Tasks —
[A] List every person named in the mailing-list thread on learning and how to hold a pen.
[B] Translate this sentence from the mailing-list thread on learning and how to hold a pen into Spanish: "She came up with the strategy herself."
[C] Pick up the mailing-list thread on learning and how to hold a pen after its last sentence, and continue it.
Document passage below:
Regarding how to hold a pen being based on the use of a quill pen 100 years ago: once you back away and look at what I like to call the "school myth" objectively, it makes it a little easier to look around and see what else might be a myth, or at least no longer applicable. Amazing how little we (as a society) question the "whys" of our practices. In my working life, if I questioned a practice, and the response I got was "because that's the way we've always done it", it was a red flag for me to examine and usually change that practice. In society, examination or change in certain areas is scarier than the comfort of "we've always done it this way".

--Melissa C.



--- In [email protected], "luvkadcl@..." <luvkadcl@...> wrote:
>
> My children do it that way too :) As a child I was taught to memorize. Our
> children figure it out themselves the right way. I have also noticed that
> our children hold a pencil differently than we were "taught."
> Cindy
>
> Connected by DROID on Verizon Wireless
>
> -----Original message-----
> From: Tress Miles <milesdt@...>
> To: [email protected]
> Sent: Sat, Nov 12, 2011 04:32:47 GMT+00:00
> Subject: [AlwaysLearning] video games and math
>
> I just needed to share this with someone who understands. My daughter who
> is 9 and doesn't read yet was playing Terraria and needed to add 99 and
> 13. She thought about it a minute and said, "If you take one from 13 and
> add it to 99, you get 100. Then 100 plus 12 is 112!" I was sitting beside
> her at the computer watching this process. She came up with the strategy
> herself. I didn't open my mouth, except to be stunned!
>
> I was a teacher for 27 years. Deschooling myself is proving to be a LONG
> process.
>
> Tress, mom to Lillie
>
>
> [Non-text portions of this message have been removed]
>
>
>
>
>
> [Non-text portions of this message have been removed]
>

Sandra Dodd

-=-Regarding how to hold a pen being based on the use of a quill pen 100 years ago: -=-

Quill pen 300 years ago. Manufactured nibs for a while after that.
When I was in elementary school, there were still some old wooden desks in the oldest building that had a hole for holding an ink well, and a groove next to it, vertically on the desk top, not horizontally like a pencil slot. From the basement, when I was a teacher, I liberated a teacher's classroom-sized bottle of ink, with a lid for pouring into little inkwells. I guess they got the rest back in with a funnel; didn't see an ink-stained funnel there.
End of Document passage.
Data to examine below:
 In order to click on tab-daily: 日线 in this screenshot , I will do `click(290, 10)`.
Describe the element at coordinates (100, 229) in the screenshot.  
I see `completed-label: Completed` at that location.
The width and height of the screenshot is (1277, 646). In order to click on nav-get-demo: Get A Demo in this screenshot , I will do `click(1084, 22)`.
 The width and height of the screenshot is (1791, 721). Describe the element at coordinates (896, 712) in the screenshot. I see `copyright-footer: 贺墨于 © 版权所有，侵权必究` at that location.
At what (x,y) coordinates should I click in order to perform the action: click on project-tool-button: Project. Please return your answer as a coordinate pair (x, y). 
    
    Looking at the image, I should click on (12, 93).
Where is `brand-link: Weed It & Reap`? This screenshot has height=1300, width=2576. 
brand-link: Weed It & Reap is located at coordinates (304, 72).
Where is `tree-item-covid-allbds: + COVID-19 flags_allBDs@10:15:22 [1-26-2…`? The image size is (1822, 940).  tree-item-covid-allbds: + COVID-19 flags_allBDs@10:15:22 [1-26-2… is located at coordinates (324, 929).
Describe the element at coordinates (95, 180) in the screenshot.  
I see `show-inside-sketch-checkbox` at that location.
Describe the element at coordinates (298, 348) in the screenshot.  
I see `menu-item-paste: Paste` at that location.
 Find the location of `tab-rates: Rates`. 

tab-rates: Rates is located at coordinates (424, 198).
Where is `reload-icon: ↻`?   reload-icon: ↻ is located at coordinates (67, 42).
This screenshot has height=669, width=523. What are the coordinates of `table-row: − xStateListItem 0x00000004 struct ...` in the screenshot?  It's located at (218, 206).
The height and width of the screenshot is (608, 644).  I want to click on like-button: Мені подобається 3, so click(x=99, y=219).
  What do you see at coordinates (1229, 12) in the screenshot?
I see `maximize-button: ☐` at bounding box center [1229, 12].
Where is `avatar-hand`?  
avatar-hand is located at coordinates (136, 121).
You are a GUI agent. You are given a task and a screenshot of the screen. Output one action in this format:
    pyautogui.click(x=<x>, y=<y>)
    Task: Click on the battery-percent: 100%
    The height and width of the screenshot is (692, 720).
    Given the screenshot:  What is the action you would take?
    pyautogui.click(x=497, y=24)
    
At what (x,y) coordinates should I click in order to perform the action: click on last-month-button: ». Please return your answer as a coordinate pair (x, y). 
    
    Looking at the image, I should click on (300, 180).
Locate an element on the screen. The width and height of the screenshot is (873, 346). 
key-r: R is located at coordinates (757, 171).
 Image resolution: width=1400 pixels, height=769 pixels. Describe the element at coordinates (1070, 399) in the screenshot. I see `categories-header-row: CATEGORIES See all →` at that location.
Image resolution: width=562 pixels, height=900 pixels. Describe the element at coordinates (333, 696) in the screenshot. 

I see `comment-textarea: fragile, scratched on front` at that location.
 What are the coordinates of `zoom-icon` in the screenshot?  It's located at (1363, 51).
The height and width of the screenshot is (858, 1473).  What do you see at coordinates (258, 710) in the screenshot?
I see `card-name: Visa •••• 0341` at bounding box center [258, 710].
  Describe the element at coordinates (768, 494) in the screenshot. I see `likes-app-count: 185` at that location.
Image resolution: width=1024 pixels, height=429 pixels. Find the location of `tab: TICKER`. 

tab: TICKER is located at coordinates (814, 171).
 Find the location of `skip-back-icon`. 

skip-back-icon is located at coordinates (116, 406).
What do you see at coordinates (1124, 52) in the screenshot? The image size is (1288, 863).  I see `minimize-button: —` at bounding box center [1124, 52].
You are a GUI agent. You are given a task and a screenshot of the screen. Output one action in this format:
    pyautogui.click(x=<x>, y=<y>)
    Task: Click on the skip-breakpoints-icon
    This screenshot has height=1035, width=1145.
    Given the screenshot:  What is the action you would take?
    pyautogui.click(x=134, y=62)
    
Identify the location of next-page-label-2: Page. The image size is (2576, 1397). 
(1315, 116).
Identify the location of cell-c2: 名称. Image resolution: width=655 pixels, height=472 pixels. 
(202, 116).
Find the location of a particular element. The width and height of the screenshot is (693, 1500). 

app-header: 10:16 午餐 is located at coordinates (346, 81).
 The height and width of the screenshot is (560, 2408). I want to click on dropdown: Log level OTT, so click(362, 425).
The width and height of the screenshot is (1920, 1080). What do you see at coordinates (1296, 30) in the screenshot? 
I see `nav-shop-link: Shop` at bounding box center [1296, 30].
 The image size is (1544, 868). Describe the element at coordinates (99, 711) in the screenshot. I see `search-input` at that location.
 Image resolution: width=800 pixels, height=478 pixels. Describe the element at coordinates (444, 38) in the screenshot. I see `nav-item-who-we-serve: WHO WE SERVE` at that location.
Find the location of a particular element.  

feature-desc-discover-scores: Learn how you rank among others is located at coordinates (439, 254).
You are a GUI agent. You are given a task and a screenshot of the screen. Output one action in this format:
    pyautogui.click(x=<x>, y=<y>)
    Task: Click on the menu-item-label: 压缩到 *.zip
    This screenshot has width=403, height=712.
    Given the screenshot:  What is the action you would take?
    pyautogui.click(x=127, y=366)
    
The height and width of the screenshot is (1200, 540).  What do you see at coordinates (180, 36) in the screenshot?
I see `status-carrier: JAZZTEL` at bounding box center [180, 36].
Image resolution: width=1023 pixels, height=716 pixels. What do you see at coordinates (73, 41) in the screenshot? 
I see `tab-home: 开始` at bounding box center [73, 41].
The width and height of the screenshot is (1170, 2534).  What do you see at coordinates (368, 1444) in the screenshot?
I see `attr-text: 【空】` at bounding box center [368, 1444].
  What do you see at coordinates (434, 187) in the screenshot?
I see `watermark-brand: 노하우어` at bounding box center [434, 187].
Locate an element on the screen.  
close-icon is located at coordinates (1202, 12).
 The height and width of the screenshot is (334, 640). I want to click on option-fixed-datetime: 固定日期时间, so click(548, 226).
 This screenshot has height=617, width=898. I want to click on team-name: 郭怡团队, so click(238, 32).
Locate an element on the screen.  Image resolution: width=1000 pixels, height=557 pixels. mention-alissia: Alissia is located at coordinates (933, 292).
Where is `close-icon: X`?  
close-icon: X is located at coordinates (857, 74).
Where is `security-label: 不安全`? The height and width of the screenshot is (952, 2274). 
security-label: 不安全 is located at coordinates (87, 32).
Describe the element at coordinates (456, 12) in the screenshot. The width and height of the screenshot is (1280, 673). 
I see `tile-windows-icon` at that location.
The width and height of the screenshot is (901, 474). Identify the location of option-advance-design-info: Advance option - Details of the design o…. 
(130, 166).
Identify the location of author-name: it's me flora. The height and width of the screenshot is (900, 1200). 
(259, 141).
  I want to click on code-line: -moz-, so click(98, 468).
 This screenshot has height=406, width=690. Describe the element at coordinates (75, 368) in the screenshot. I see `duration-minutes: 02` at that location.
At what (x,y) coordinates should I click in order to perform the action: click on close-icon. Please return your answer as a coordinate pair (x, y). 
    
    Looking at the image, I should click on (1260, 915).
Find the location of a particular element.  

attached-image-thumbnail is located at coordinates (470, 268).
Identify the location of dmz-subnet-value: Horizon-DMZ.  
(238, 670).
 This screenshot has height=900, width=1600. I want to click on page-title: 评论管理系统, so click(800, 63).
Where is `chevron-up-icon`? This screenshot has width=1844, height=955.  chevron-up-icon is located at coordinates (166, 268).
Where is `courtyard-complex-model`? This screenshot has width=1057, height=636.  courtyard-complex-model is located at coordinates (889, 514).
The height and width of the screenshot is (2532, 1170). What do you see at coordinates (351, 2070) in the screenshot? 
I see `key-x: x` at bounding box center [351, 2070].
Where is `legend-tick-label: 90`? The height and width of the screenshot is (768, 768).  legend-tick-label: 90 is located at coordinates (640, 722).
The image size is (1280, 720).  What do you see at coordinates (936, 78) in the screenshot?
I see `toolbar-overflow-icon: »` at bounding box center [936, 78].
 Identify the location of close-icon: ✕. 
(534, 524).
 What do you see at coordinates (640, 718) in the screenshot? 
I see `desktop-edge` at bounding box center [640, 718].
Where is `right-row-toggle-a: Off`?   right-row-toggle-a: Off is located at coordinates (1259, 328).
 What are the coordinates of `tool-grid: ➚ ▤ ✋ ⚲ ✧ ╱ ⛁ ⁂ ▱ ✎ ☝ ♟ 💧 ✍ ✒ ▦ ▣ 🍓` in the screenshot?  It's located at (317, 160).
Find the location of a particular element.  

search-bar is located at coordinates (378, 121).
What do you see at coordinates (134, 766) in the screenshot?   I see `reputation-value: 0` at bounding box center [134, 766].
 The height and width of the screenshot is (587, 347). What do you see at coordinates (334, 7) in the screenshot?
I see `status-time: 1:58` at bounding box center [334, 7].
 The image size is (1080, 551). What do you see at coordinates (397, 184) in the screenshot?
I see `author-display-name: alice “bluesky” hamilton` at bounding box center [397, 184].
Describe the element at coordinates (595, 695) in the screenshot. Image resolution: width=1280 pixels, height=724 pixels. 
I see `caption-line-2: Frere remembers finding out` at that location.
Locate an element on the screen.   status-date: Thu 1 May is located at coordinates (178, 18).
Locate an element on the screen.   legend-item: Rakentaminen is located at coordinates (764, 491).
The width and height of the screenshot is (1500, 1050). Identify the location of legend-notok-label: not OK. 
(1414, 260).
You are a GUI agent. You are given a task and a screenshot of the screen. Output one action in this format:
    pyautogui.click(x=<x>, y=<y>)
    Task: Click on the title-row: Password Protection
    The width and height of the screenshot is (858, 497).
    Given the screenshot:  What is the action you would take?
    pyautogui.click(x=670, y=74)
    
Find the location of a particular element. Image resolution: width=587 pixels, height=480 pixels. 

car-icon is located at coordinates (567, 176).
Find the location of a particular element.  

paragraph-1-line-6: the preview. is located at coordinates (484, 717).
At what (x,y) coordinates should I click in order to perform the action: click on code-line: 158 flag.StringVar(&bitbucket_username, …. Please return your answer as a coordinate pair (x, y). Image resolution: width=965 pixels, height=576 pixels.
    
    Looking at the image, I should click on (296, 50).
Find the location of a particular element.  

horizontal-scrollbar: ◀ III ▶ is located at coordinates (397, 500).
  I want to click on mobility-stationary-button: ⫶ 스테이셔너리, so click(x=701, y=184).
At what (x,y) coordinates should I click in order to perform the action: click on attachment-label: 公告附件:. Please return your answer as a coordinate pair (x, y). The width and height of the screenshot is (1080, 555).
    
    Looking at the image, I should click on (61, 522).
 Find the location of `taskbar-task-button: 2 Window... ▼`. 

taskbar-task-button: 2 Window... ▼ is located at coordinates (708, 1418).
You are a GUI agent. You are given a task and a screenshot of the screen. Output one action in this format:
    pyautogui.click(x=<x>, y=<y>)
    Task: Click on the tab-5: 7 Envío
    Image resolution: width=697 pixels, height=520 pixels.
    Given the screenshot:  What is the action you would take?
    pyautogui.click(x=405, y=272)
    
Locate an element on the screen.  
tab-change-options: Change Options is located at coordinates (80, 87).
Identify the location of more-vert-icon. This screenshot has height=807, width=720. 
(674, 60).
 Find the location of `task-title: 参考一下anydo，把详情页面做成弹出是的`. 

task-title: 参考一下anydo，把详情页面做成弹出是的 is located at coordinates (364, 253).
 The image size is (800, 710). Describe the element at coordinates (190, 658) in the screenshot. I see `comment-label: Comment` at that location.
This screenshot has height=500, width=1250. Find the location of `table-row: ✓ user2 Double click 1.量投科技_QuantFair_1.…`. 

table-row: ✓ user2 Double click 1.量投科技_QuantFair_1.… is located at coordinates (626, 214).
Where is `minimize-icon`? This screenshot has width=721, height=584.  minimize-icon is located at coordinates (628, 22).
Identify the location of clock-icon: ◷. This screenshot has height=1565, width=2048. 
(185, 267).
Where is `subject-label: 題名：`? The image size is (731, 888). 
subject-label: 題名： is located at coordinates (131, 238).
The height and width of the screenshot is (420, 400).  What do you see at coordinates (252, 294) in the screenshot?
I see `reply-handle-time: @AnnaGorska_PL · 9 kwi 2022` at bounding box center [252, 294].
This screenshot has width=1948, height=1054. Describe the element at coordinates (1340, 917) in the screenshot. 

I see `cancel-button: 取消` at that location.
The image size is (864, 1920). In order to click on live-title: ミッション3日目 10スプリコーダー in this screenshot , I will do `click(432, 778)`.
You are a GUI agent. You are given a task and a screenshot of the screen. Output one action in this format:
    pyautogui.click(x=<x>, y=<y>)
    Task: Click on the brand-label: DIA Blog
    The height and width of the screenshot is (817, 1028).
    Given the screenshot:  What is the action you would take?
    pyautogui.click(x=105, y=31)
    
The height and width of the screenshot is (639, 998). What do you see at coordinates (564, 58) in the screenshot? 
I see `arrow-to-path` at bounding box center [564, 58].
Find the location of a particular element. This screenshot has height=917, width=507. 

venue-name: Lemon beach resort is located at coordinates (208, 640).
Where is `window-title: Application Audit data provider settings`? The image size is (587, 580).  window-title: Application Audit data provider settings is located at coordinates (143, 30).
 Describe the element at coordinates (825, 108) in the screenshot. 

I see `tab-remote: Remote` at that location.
End of Data to examine.
Numbered answers —
[A] Melissa C., Cindy, Tress Miles, Lillie, Sandra Dodd

[B] Ella misma ideó la estrategia.

[C]
Memorizing times tables and perfectly round penmanship have to do with clerks who might work in businesses keeping ledgers, adding and subtracting deposits, payments, debits and charges, by hand, in books that would be legal records, and entered and read by others for decades. Artsy personalized writing was no good. It wasn't personal.

A good use of schools, in the 19th century, was for a place where kids could see maps and globes. Those didn't exist outside of schools, libraries or rich houses.
Yesterday, easy as pie, I looked up the Harry Potter Adventure park in Orlando. I just started entering that, and google filled in the rest, and I zoomed in and looked at a satellite image of the buildings. Labelled image.

Encyclopedias, at schools. We had one at our house, but from like 1954, so I loved that the school library and sometimes a classroom had newer ones. I would read them for fun. When my kids were little I bought one, so it's 1989 or whatever. :-) I have them as curiosities, but they're not worth opening when there's google at hand. Memorizing spellings and spelling rules seems an ancient relic when people are writing at their computers, with spellcheckers and (again) google to say "do you mean..." when you spell something wrong. :-)

Life has changed.
School has not, except to become more entrenched and self-defending.